I stumbled upon two different sexy Richard Gere movies in the last week while flipping channels, once during a midnight snack, and another while folding a load of clothes. In Unfaithful, Gere co-starred with Diane Lane as the cuckolded husband of a woman who decided to have a brief affair to add some passion and excitement in her nice but boring life. In An Officer and a Gentleman, Gere co-starred with Debra Winger in a movie about small town girls trying to catch an Air-Force officer for a husband to get a ticket out of factory life, and officers-in-training using the girls for some pleasure after a long intense day of training. In both movies, someone dies from what might be called crimes of passion.

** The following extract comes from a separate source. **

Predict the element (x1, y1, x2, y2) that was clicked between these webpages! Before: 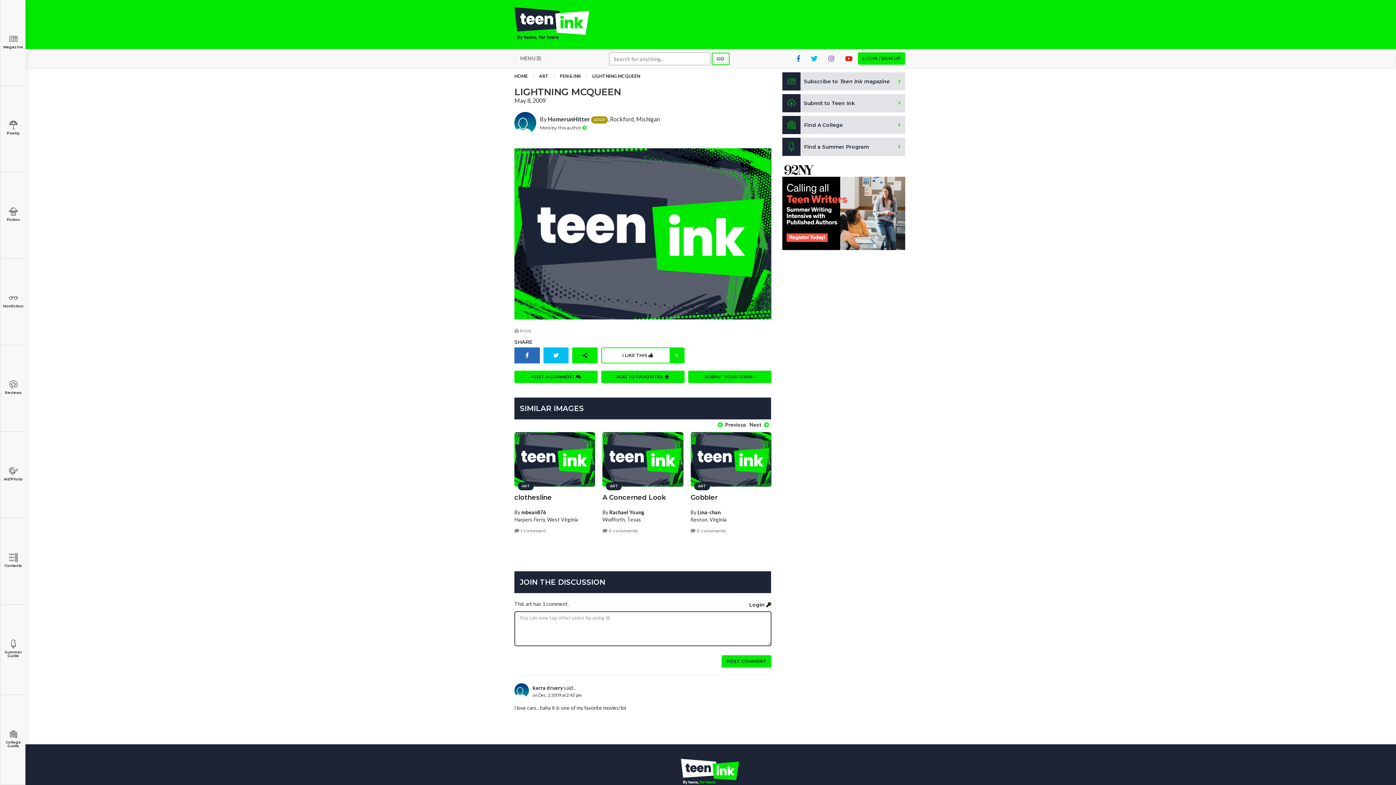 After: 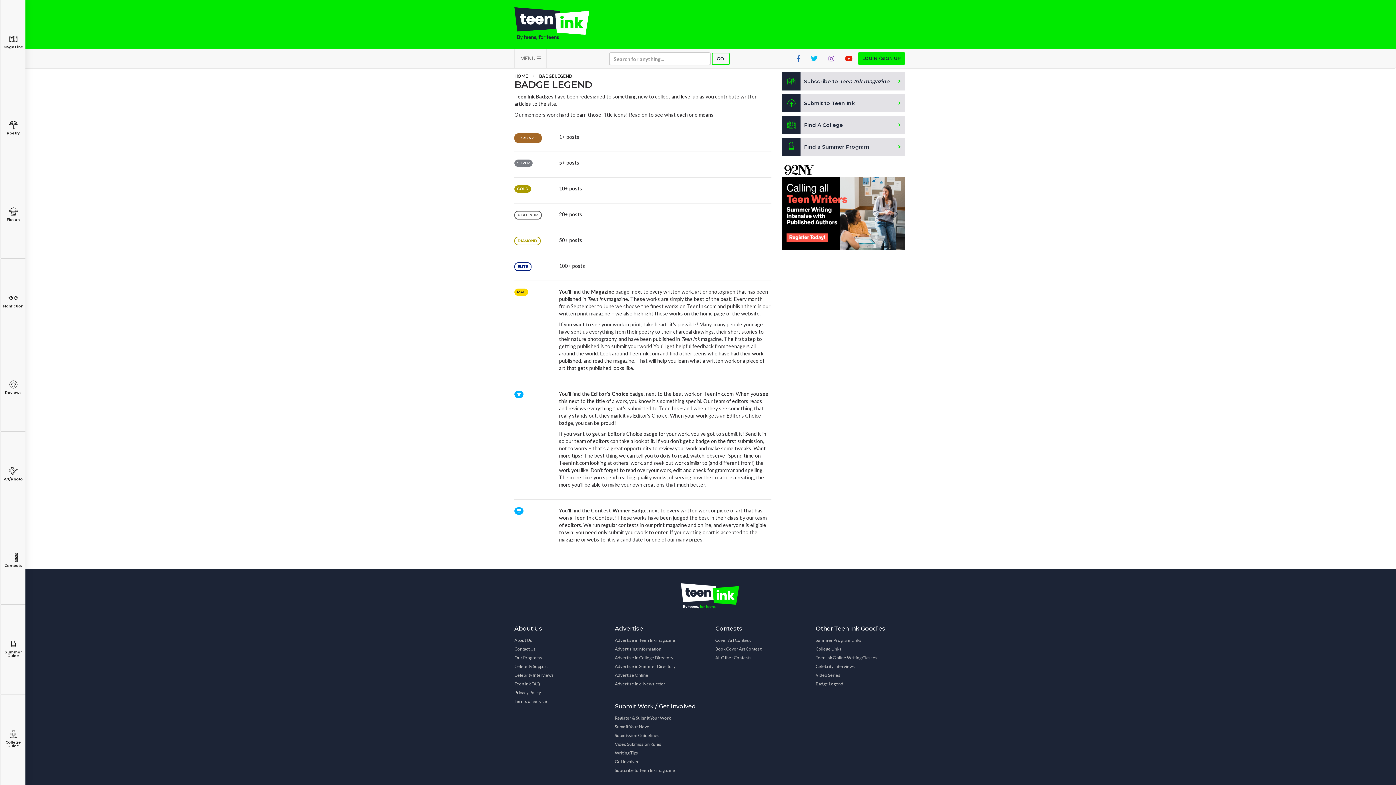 Action: bbox: (591, 115, 608, 123) label: GOLDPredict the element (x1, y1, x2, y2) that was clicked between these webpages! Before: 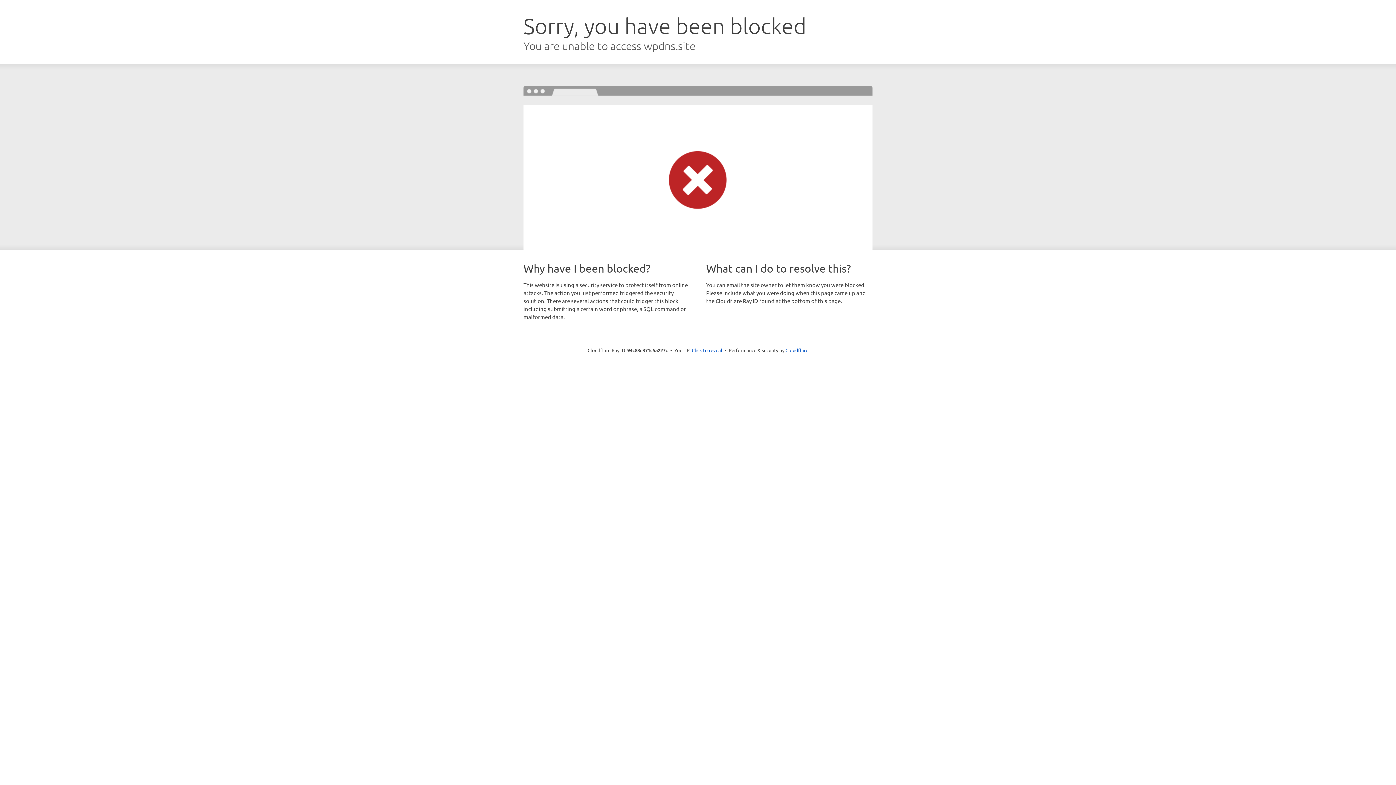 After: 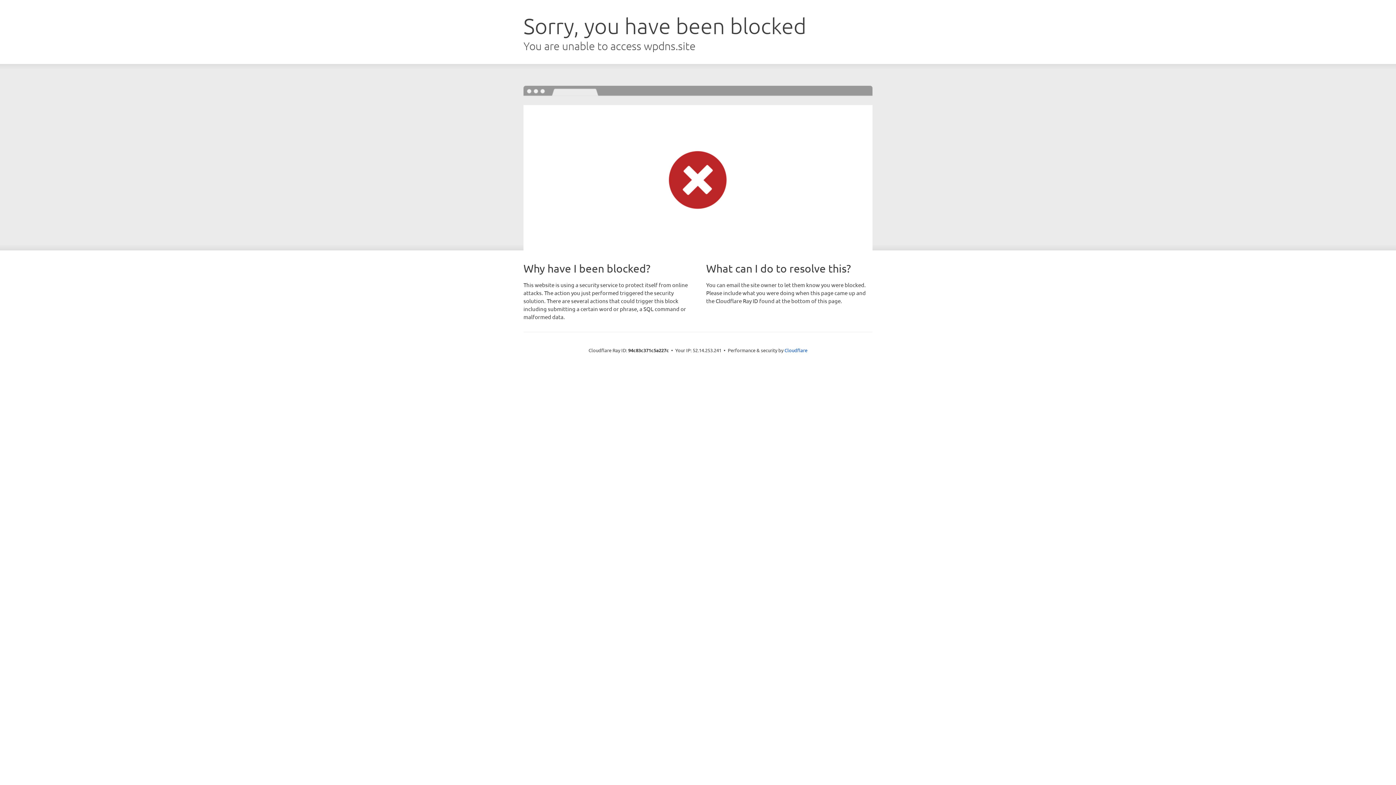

While these movies were probably popular for their steamy "intimate" scenes (I was watching the edited-for-tv versions), both were seriously if inconsistently passing on the message that sexual escapades can get somebody killed. A casual roll in the hay is not a celebration of life, it is a decision inviting bloodshed.
When God sets limits on our choices of sexual encounters it is not because he hates the pleasure of life, it is because he loves it so much. It sort of sounds like a cliche to just say that, but now that I'm a mom, I believe it even more. He loves safe, healthy and protective communities where any children that are made during sex are whole-heartedly wanted, women are protected physically and economically for their vulnerable role of hosting life in the womb and nurturing young children, and men are crystal clear about which woman and children they are committed to serve with the sweaty lifetime labor of provision and protection.
If baby Davey dies today because his great-grandma neglected to take him out of the car in the winter weather because she is tired and old and forgetful and Davey's mom isn't there because she is high on drugs because she has been self-medicating since age 12 because her grandpa started having sex with her at age 7, because he and grandma raised Davey's mom when she was little because her mom had not been around because she too had been drinking heavily and promiscuous with various men ever since that grandpa (her father) had sex with her, incest is bloodshed. It may take three or four generations before people start actually dying, but the blood will be shed.
God was not adding to the death toll with the laws and consequences about sex in Leviticus, he was trying to turn the people from the "urge to merge" onto a common fastlane to bloodshed and death.